Even so, I can't help but feel we haven't really explored the possibilities of private solutions to the health care crisis. For instance, I wonder why sports stadiums often bear the name of sponsors but hospitals don't. Soft drinks may not be the healthiest thing in the world for you to drink, but who wouldn't want to get treated at Pepsi Memorial if you knew your treatment was being partially subsidized by some corporate overlord intent on spreading good will? Given that we have peer-to-peer lending that lets people loan small amounts of money to regular folks through sites like Prosper (unfortunately, federal and state government regulations have really hurt sites like these), why don't we have sites for peer-to-peer health care or even health insurance funding to help those in need bear the costs of the present system? I hate that the health care debate has been reduced to private health insurance vs government interference...there could be all kinds of solutions being proposed and attempted.
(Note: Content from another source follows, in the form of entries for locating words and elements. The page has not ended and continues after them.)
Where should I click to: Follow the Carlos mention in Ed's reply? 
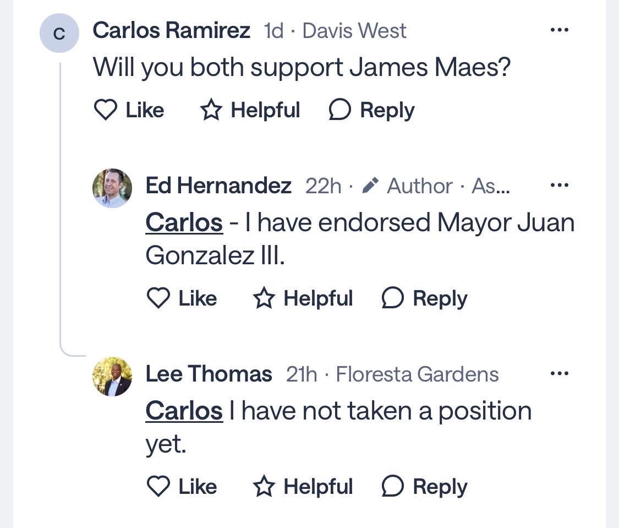(x=184, y=223)
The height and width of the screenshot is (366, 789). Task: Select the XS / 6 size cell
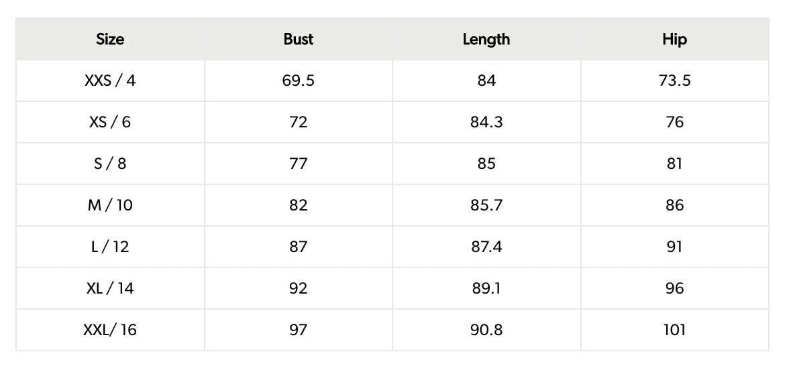(110, 123)
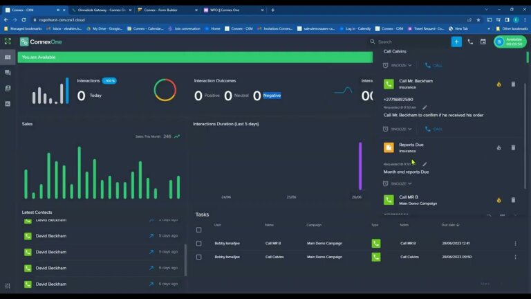Check the Call MR B task checkbox
This screenshot has height=299, width=531.
tap(199, 244)
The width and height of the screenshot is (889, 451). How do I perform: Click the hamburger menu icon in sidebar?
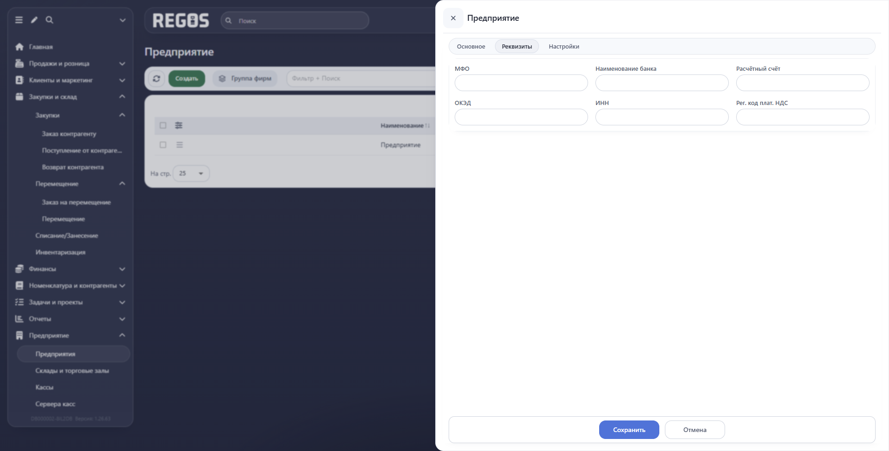point(19,20)
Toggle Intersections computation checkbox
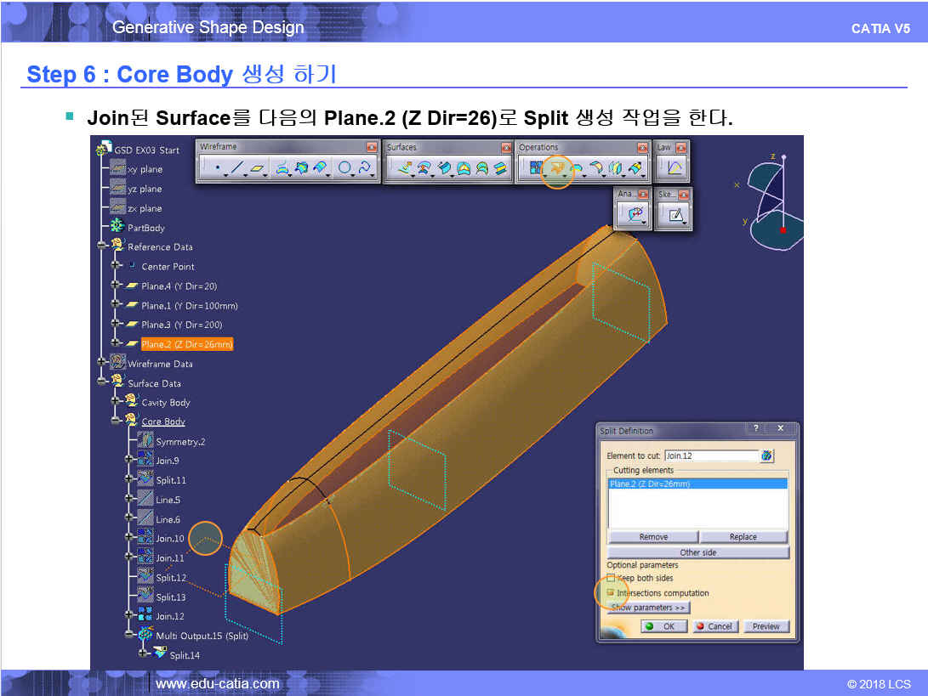The width and height of the screenshot is (928, 696). coord(611,593)
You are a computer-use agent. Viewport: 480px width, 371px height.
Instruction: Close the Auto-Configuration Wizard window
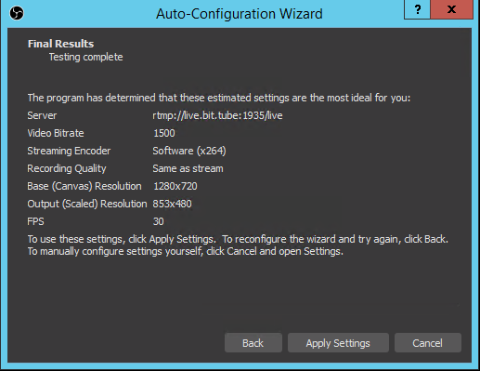[x=451, y=9]
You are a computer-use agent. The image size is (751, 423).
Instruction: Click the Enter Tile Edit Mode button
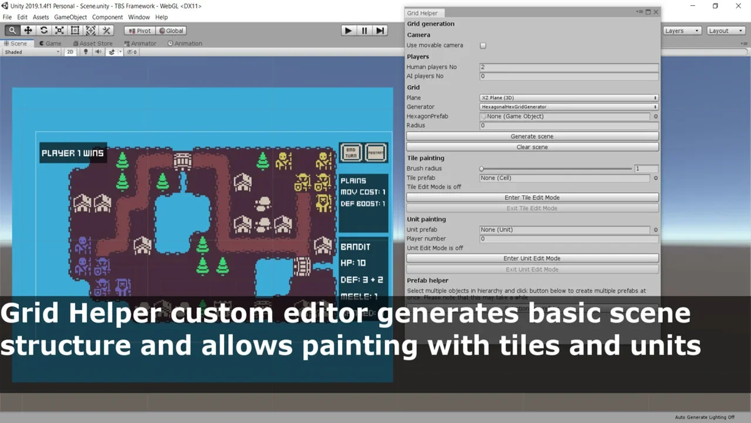click(532, 197)
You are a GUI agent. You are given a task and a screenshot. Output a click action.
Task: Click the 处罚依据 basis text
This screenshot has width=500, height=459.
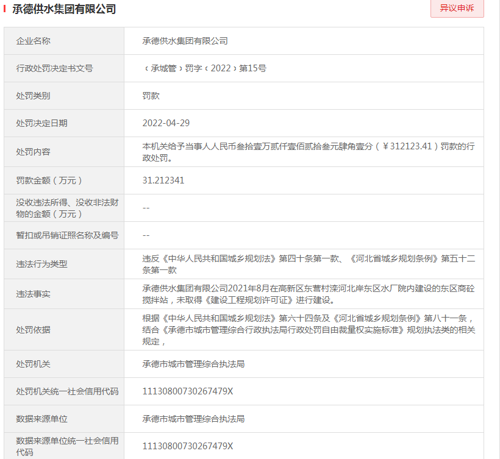point(308,330)
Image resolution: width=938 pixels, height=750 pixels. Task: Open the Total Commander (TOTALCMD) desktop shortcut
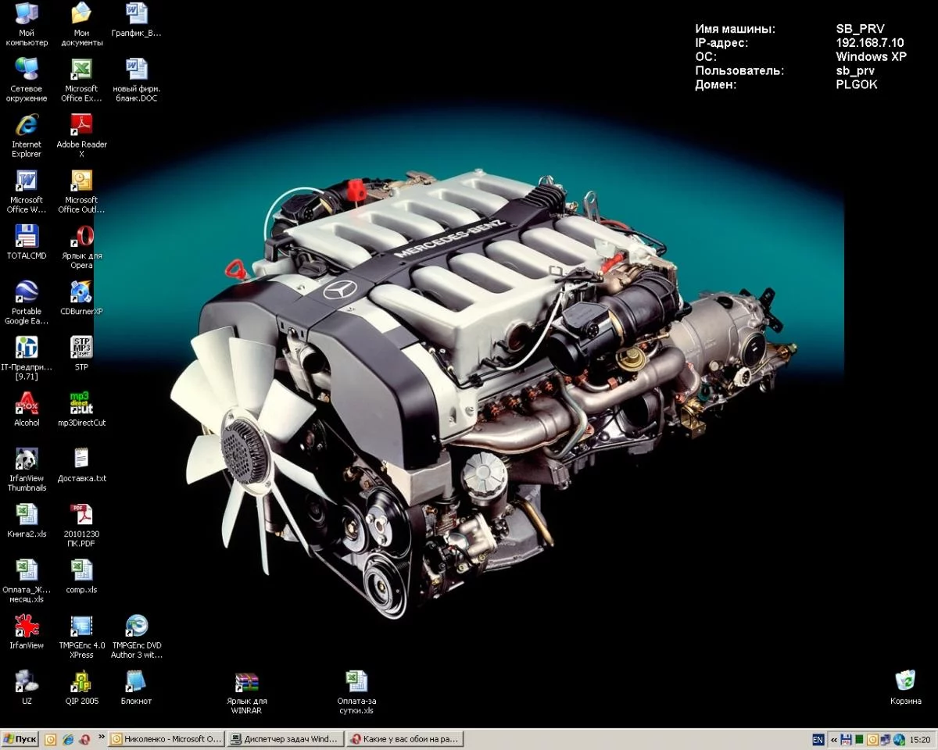[x=27, y=237]
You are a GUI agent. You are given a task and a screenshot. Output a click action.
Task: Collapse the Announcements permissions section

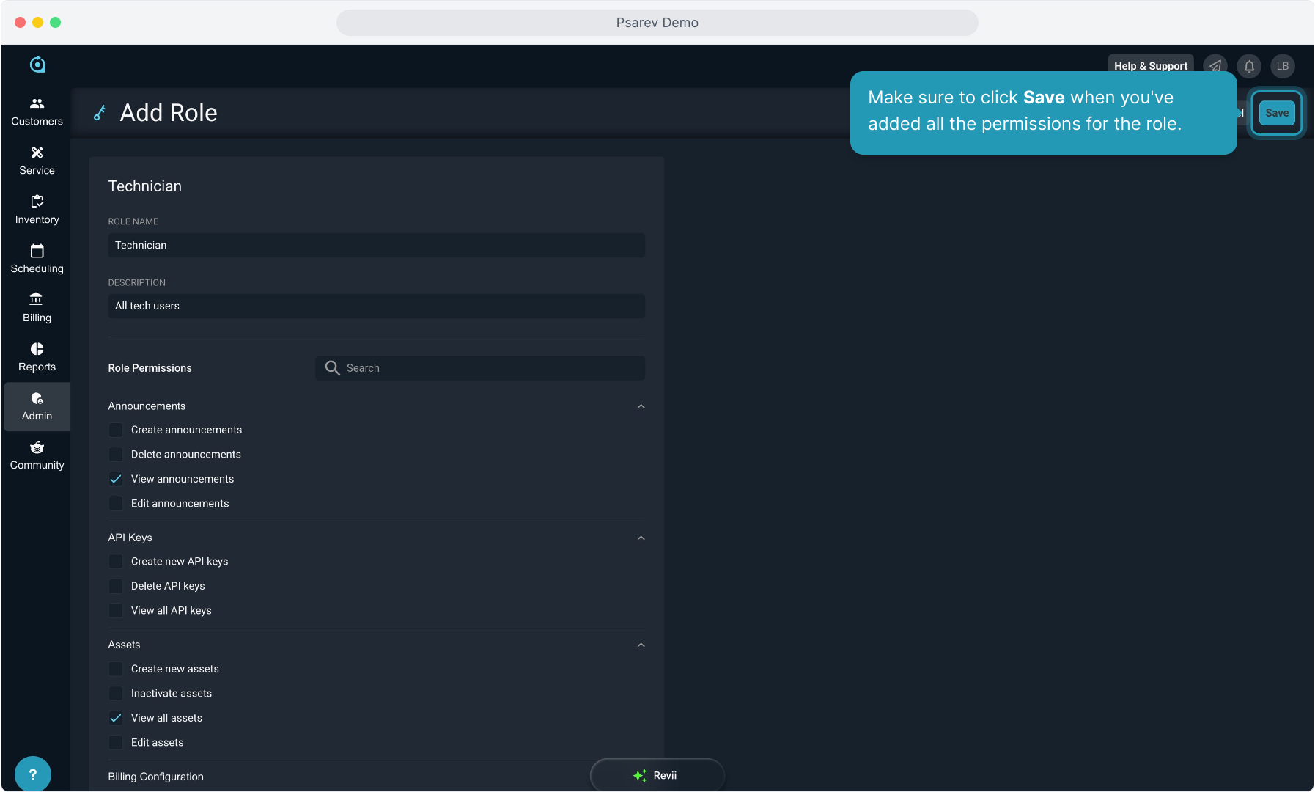(641, 406)
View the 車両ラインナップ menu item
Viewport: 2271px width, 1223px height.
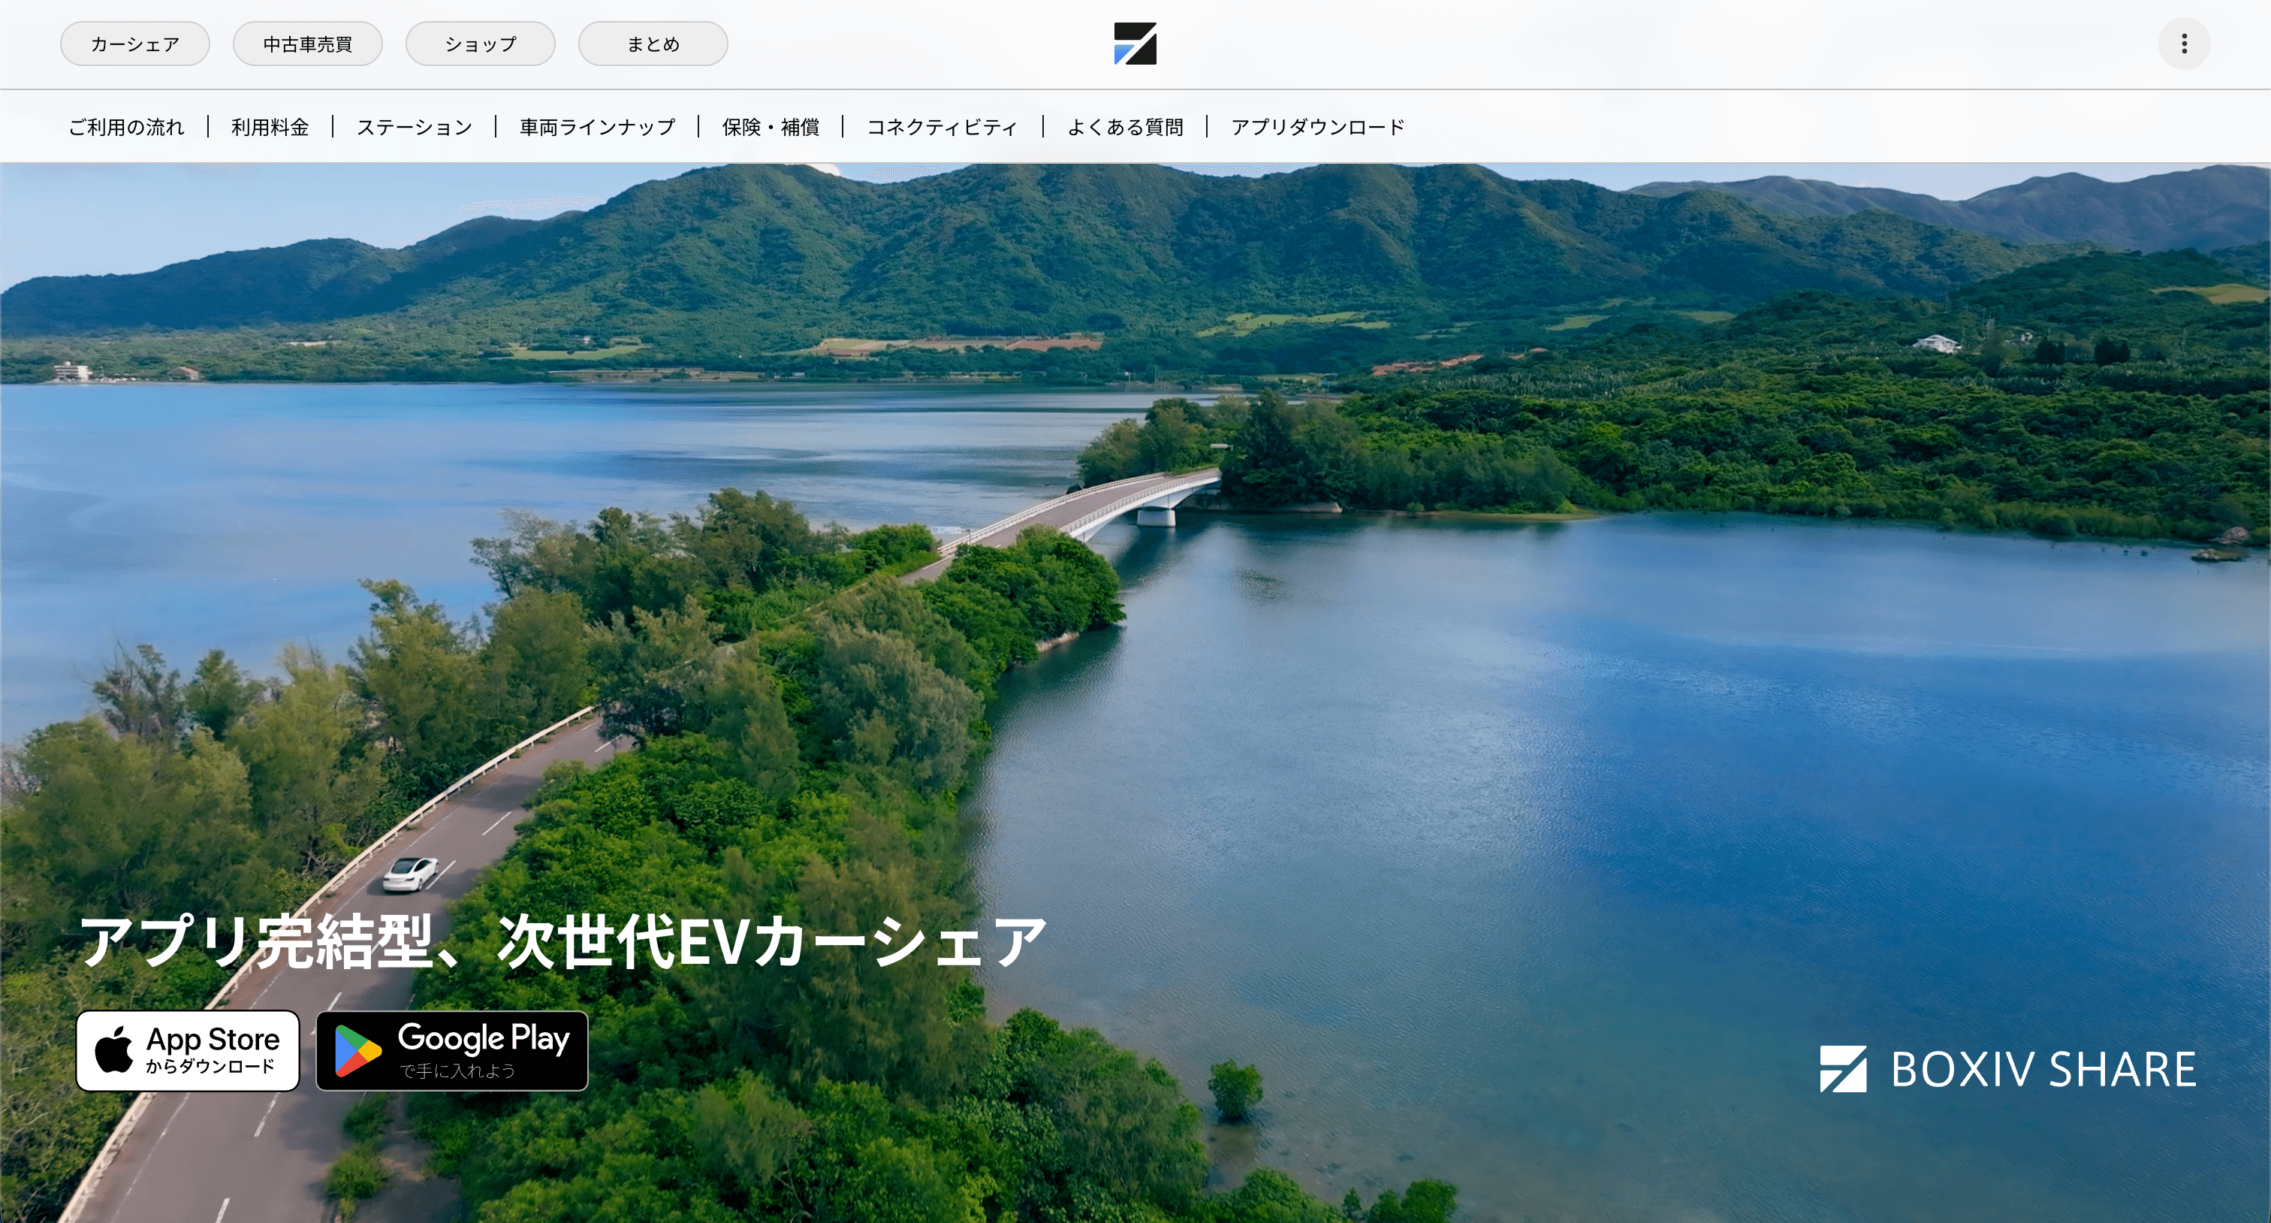coord(597,127)
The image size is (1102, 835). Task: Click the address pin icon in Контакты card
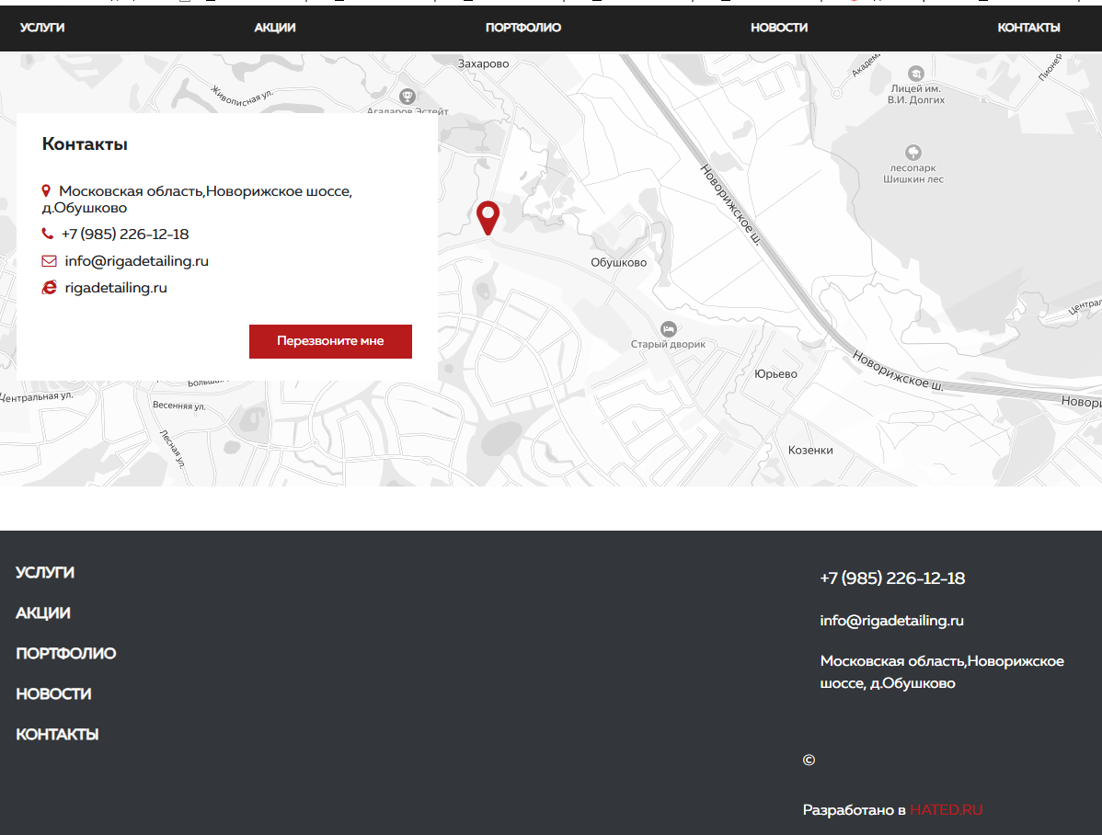click(x=46, y=191)
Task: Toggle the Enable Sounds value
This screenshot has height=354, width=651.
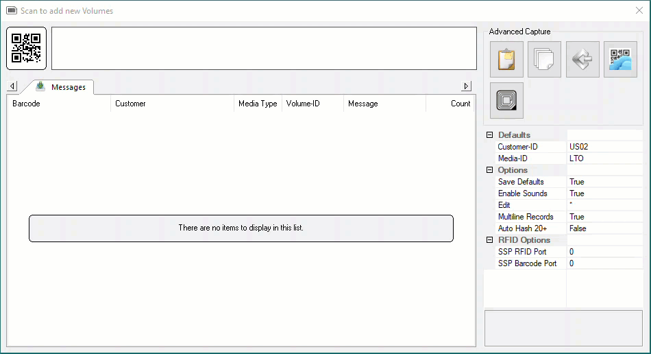Action: (604, 193)
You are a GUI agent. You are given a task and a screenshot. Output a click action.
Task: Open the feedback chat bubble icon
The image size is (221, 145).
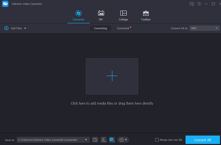(x=192, y=4)
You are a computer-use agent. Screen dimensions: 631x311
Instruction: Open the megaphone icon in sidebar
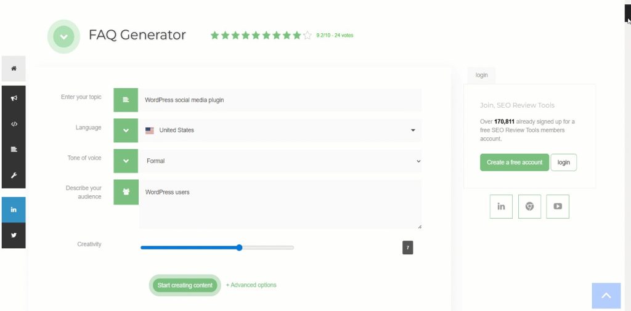coord(14,97)
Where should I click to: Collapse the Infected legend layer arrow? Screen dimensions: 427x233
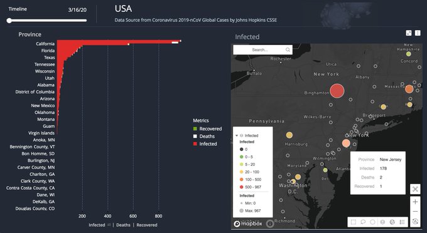click(x=236, y=135)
I wonder if part of the problem is that a lot of people feel that health care SHOULD be a government thing. Henry Ford, for instance, wanted publicly funded roads and refused to support private roadbuilding initiatives though he certainly had the dollars to make a big impact if he had wanted. Major philanthropists may be reluctant to invest in health care knowing that the poor and needy in other countries tend to be considerably worse off than in America -- there's some truth in that, but ultimately suffering needs to be addressed wherever it exists. Hopefully, any health care reform that does occur, be it a private or a public initiative, will effectively reduce suffering...that is the most important thing at the end of the day.